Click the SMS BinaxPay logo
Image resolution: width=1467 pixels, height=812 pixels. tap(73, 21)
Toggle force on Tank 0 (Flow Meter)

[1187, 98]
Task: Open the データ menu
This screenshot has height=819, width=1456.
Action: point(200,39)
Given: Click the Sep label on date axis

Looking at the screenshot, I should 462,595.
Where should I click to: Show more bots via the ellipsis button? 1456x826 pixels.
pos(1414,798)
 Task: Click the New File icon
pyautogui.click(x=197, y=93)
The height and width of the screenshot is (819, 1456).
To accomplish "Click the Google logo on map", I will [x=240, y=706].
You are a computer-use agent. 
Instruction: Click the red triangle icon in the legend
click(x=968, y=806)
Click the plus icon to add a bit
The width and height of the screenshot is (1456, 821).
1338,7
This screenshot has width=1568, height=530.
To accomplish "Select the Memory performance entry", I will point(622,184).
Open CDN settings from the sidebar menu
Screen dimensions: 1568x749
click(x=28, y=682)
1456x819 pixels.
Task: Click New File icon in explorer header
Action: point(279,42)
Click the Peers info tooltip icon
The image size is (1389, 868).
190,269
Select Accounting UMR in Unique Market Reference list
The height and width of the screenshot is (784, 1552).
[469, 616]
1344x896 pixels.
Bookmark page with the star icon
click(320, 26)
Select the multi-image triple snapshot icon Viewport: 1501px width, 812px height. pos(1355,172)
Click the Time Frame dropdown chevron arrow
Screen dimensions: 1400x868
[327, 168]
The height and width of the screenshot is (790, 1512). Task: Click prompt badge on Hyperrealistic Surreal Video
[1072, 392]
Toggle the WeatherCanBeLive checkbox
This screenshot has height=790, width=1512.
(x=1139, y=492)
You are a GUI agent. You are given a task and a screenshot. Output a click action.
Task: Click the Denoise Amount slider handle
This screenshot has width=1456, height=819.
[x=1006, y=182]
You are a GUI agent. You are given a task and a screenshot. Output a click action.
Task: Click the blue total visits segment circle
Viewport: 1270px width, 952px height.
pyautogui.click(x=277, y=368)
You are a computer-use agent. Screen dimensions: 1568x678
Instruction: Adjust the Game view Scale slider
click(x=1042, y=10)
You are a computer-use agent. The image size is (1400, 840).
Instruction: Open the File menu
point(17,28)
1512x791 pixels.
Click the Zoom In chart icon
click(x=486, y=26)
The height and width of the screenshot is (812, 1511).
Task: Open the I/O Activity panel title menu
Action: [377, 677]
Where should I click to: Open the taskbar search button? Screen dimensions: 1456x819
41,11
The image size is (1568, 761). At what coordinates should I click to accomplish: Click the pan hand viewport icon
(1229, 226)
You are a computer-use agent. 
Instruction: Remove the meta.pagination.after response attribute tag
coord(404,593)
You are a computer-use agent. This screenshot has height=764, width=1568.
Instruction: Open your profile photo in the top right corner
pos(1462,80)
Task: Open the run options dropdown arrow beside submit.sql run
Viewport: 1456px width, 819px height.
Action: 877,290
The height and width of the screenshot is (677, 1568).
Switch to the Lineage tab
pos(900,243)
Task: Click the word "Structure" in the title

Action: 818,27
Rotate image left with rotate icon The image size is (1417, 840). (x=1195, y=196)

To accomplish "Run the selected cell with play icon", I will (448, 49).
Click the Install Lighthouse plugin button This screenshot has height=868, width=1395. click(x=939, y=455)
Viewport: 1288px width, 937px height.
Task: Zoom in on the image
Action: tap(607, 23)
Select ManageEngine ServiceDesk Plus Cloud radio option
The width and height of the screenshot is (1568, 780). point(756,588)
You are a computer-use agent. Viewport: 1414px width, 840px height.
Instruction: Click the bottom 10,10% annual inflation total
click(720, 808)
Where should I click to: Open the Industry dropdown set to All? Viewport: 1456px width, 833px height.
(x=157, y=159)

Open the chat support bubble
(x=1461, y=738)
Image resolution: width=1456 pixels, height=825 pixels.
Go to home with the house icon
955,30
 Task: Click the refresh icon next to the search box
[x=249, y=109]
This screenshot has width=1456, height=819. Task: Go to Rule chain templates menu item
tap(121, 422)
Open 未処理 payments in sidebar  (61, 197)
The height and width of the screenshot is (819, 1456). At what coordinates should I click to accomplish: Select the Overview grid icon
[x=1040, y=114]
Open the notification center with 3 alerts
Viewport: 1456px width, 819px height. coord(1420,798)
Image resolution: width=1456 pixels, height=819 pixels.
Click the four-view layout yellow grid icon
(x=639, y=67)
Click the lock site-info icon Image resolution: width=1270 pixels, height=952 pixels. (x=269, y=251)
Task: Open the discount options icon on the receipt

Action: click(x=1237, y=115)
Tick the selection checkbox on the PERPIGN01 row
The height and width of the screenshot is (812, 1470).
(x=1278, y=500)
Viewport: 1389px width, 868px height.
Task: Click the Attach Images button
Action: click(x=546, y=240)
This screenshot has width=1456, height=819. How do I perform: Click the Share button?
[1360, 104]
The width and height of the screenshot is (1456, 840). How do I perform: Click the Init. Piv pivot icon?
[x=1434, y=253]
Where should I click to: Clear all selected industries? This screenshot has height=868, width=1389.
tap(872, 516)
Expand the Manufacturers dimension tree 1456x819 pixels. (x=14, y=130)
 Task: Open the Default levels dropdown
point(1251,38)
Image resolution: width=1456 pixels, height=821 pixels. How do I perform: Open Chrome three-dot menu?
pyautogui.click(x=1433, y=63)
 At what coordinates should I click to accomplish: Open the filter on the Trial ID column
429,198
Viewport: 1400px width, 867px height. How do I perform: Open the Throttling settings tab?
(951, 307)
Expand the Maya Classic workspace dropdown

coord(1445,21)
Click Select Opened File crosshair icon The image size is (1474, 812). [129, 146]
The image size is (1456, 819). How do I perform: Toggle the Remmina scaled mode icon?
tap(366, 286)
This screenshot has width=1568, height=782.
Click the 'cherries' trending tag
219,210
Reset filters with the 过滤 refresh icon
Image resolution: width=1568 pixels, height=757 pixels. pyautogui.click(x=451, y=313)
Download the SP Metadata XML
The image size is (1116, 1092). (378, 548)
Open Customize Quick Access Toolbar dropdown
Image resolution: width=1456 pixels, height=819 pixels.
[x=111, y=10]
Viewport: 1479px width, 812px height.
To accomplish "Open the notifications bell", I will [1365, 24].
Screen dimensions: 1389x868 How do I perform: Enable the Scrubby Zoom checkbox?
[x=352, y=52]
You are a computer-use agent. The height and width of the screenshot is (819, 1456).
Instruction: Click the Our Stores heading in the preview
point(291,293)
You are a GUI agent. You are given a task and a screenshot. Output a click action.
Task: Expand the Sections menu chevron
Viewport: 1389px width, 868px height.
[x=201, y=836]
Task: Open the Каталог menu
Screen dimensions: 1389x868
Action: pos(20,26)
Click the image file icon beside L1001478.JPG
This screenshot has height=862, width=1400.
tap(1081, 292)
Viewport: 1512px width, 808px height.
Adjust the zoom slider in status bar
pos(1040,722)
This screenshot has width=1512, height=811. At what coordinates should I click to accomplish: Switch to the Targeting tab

- - - -

■ Work order ■
Return the whole listing exactly as it reads.

■ Answer box ■
Click the SMS BinaxPay logo
Image resolution: width=1467 pixels, height=812 pixels. tap(73, 21)
Toggle force on Tank 0 (Flow Meter)

[1187, 98]
Task: Open the データ menu
This screenshot has height=819, width=1456.
Action: point(200,39)
Given: Click the Sep label on date axis

Looking at the screenshot, I should 462,595.
Where should I click to: Show more bots via the ellipsis button? 1456x826 pixels.
pos(1414,798)
 Task: Click the New File icon
pyautogui.click(x=197, y=93)
The height and width of the screenshot is (819, 1456).
To accomplish "Click the Google logo on map", I will [x=240, y=706].
You are a computer-use agent. 
Instruction: Click the red triangle icon in the legend
click(x=968, y=806)
Click the plus icon to add a bit
The width and height of the screenshot is (1456, 821).
1338,7
This screenshot has width=1568, height=530.
To accomplish "Select the Memory performance entry", I will point(622,184).
Open CDN settings from the sidebar menu
Screen dimensions: 1568x749
click(x=28, y=682)
1456x819 pixels.
Task: Click New File icon in explorer header
Action: point(279,42)
Click the Peers info tooltip icon
The image size is (1389, 868).
190,269
Select Accounting UMR in Unique Market Reference list
The height and width of the screenshot is (784, 1552).
[469, 616]
1344x896 pixels.
Bookmark page with the star icon
click(320, 26)
Select the multi-image triple snapshot icon Viewport: 1501px width, 812px height. pos(1355,172)
Click the Time Frame dropdown chevron arrow
Screen dimensions: 1400x868
[327, 168]
The height and width of the screenshot is (790, 1512). Task: Click prompt badge on Hyperrealistic Surreal Video
[1072, 392]
Toggle the WeatherCanBeLive checkbox
This screenshot has height=790, width=1512.
(x=1139, y=492)
You are a GUI agent. You are given a task and a screenshot. Output a click action.
Task: Click the Denoise Amount slider handle
This screenshot has width=1456, height=819.
[x=1006, y=182]
You are a GUI agent. You are given a task and a screenshot. Output a click action.
Task: Click the blue total visits segment circle
Viewport: 1270px width, 952px height.
pyautogui.click(x=277, y=368)
You are a computer-use agent. Screen dimensions: 1568x678
Instruction: Adjust the Game view Scale slider
click(x=1042, y=10)
You are a computer-use agent. The image size is (1400, 840).
Instruction: Open the File menu
point(17,28)
1512x791 pixels.
Click the Zoom In chart icon
click(x=486, y=26)
The height and width of the screenshot is (812, 1511).
Task: Open the I/O Activity panel title menu
Action: [377, 677]
Where should I click to: Open the taskbar search button? Screen dimensions: 1456x819
41,11
The image size is (1568, 761). At what coordinates should I click to accomplish: Click the pan hand viewport icon
(1229, 226)
You are a computer-use agent. 
Instruction: Remove the meta.pagination.after response attribute tag
coord(404,593)
You are a computer-use agent. This screenshot has height=764, width=1568.
Instruction: Open your profile photo in the top right corner
pos(1462,80)
Task: Open the run options dropdown arrow beside submit.sql run
Viewport: 1456px width, 819px height.
Action: 877,290
The height and width of the screenshot is (677, 1568).
Switch to the Lineage tab
pos(900,243)
Task: Click the word "Structure" in the title

Action: 818,27
Rotate image left with rotate icon The image size is (1417, 840). (x=1195, y=196)

To accomplish "Run the selected cell with play icon", I will (448, 49).
Click the Install Lighthouse plugin button This screenshot has height=868, width=1395. click(x=939, y=455)
Viewport: 1288px width, 937px height.
Task: Zoom in on the image
Action: tap(607, 23)
Select ManageEngine ServiceDesk Plus Cloud radio option
The width and height of the screenshot is (1568, 780). point(756,588)
You are a computer-use agent. Viewport: 1414px width, 840px height.
Instruction: Click the bottom 10,10% annual inflation total
click(720, 808)
Where should I click to: Open the Industry dropdown set to All? Viewport: 1456px width, 833px height.
(x=157, y=159)

Open the chat support bubble
(x=1461, y=738)
Image resolution: width=1456 pixels, height=825 pixels.
Go to home with the house icon
955,30
 Task: Click the refresh icon next to the search box
[x=249, y=109]
This screenshot has width=1456, height=819. Task: Go to Rule chain templates menu item
tap(121, 422)
Open 未処理 payments in sidebar  (61, 197)
The height and width of the screenshot is (819, 1456). At what coordinates should I click to accomplish: Select the Overview grid icon
[x=1040, y=114]
Open the notification center with 3 alerts
Viewport: 1456px width, 819px height. coord(1420,798)
Image resolution: width=1456 pixels, height=819 pixels.
Click the four-view layout yellow grid icon
(x=639, y=67)
Click the lock site-info icon Image resolution: width=1270 pixels, height=952 pixels. (x=269, y=251)
Task: Open the discount options icon on the receipt

Action: click(x=1237, y=115)
Tick the selection checkbox on the PERPIGN01 row
The height and width of the screenshot is (812, 1470).
(x=1278, y=500)
Viewport: 1389px width, 868px height.
Task: Click the Attach Images button
Action: click(x=546, y=240)
This screenshot has width=1456, height=819. How do I perform: Click the Share button?
[1360, 104]
The width and height of the screenshot is (1456, 840). How do I perform: Click the Init. Piv pivot icon?
[x=1434, y=253]
Where should I click to: Clear all selected industries? This screenshot has height=868, width=1389.
tap(872, 516)
Expand the Manufacturers dimension tree 1456x819 pixels. (x=14, y=130)
 Task: Open the Default levels dropdown
point(1251,38)
Image resolution: width=1456 pixels, height=821 pixels. How do I perform: Open Chrome three-dot menu?
pyautogui.click(x=1433, y=63)
 At what coordinates should I click to accomplish: Open the filter on the Trial ID column
429,198
Viewport: 1400px width, 867px height. How do I perform: Open the Throttling settings tab?
(951, 307)
Expand the Maya Classic workspace dropdown

coord(1445,21)
Click Select Opened File crosshair icon The image size is (1474, 812). [129, 146]
The image size is (1456, 819). How do I perform: Toggle the Remmina scaled mode icon?
tap(366, 286)
This screenshot has width=1568, height=782.
Click the 'cherries' trending tag
219,210
Reset filters with the 过滤 refresh icon
Image resolution: width=1568 pixels, height=757 pixels. pyautogui.click(x=451, y=313)
Download the SP Metadata XML
The image size is (1116, 1092). (378, 548)
Open Customize Quick Access Toolbar dropdown
Image resolution: width=1456 pixels, height=819 pixels.
[x=111, y=10]
Viewport: 1479px width, 812px height.
To accomplish "Open the notifications bell", I will [1365, 24].
Screen dimensions: 1389x868 How do I perform: Enable the Scrubby Zoom checkbox?
[x=352, y=52]
You are a computer-use agent. The height and width of the screenshot is (819, 1456).
Instruction: Click the Our Stores heading in the preview
point(291,293)
You are a GUI agent. You are given a task and a screenshot. Output a click action.
Task: Expand the Sections menu chevron
Viewport: 1389px width, 868px height.
[x=201, y=836]
Task: Open the Каталог menu
Screen dimensions: 1389x868
Action: pos(20,26)
Click the image file icon beside L1001478.JPG
This screenshot has height=862, width=1400.
tap(1081, 292)
Viewport: 1512px width, 808px height.
Adjust the zoom slider in status bar
pos(1040,722)
This screenshot has width=1512, height=811. At what coordinates should I click to accomplish: Switch to the Targeting tab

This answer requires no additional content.